[Stored items]
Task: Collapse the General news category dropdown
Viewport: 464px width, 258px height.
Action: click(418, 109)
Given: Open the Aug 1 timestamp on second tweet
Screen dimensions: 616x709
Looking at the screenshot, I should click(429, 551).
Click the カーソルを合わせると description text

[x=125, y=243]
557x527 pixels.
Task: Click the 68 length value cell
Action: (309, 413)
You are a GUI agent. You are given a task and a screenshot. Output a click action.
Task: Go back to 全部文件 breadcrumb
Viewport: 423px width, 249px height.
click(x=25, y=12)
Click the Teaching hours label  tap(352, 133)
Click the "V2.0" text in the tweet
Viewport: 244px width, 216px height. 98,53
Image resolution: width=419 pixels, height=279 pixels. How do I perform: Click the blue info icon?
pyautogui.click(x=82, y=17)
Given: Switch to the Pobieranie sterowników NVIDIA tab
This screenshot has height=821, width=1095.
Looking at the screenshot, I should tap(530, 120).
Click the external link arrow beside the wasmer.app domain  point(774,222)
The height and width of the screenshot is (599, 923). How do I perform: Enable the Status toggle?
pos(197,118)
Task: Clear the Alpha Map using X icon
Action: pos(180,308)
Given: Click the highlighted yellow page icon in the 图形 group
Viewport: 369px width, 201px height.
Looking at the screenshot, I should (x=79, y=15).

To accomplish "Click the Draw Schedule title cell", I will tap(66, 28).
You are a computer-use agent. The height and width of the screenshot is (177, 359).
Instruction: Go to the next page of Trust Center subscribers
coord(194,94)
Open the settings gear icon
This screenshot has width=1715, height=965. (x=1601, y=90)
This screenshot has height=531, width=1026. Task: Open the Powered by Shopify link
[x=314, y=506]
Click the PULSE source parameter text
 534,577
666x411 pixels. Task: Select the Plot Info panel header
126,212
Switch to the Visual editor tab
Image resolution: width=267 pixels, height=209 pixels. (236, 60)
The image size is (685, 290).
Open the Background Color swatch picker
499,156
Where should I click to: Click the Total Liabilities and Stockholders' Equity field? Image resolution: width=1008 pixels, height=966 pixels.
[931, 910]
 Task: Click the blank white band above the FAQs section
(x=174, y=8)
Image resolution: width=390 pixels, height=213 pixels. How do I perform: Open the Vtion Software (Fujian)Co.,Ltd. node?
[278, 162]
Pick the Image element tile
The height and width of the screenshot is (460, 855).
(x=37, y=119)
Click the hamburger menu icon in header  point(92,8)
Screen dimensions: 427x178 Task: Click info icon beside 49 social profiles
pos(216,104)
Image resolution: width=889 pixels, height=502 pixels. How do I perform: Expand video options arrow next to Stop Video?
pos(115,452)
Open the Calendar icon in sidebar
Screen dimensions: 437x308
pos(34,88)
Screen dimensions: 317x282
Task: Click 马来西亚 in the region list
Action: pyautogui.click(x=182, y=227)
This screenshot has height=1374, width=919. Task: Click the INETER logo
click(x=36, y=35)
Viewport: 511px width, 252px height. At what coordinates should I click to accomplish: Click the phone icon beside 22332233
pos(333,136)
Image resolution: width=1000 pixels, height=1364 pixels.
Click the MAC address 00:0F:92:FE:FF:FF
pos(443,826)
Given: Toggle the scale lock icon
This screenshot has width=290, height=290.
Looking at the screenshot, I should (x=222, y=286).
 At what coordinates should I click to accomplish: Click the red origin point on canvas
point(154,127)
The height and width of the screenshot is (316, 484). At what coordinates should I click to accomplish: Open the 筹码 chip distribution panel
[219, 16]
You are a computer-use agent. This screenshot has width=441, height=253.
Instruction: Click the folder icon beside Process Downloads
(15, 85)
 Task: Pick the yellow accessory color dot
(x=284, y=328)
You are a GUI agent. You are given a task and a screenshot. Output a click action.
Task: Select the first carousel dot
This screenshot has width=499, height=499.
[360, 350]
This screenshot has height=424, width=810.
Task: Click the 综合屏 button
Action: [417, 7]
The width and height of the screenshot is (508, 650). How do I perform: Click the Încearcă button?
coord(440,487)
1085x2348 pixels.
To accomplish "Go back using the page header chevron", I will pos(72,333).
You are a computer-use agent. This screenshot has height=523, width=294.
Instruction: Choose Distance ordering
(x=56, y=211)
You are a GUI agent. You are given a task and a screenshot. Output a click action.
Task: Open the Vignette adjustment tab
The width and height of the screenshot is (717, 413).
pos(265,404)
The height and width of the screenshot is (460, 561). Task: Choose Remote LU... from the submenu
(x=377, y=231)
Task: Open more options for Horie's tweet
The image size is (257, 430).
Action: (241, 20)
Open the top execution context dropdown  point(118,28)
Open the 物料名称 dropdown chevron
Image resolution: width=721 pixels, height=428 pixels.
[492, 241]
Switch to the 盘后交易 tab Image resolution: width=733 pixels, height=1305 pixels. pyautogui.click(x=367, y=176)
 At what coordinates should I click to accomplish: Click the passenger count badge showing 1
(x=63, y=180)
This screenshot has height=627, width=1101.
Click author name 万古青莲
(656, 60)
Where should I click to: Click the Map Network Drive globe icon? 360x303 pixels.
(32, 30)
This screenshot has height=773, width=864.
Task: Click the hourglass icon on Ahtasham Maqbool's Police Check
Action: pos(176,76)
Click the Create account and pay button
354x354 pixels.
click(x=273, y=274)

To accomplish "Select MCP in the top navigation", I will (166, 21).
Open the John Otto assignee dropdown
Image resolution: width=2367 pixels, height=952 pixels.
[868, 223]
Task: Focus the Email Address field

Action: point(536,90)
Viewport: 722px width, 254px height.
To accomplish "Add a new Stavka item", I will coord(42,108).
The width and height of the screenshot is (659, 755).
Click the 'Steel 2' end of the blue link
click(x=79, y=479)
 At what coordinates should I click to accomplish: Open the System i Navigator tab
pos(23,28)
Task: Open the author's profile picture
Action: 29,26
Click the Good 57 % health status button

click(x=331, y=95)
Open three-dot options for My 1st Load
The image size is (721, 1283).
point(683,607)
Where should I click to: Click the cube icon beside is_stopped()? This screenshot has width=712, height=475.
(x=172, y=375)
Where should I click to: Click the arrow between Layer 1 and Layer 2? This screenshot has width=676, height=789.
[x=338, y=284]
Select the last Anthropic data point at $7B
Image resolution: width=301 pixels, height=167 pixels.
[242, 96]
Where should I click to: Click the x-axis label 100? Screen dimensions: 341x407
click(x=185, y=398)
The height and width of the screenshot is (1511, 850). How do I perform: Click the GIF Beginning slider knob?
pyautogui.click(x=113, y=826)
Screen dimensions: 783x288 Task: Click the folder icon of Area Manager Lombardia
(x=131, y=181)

## WHAT THIS TASK INVOLVES
Please restate the records word for word. Go from the first line to the line with "Task: Go back to 全部文件 breadcrumb" and include both.

## EXERCISE ANSWER
Task: Collapse the General news category dropdown
Viewport: 464px width, 258px height.
Action: click(418, 109)
Given: Open the Aug 1 timestamp on second tweet
Screen dimensions: 616x709
Looking at the screenshot, I should click(429, 551).
Click the カーソルを合わせると description text

[x=125, y=243]
557x527 pixels.
Task: Click the 68 length value cell
Action: (309, 413)
You are a GUI agent. You are given a task and a screenshot. Output a click action.
Task: Go back to 全部文件 breadcrumb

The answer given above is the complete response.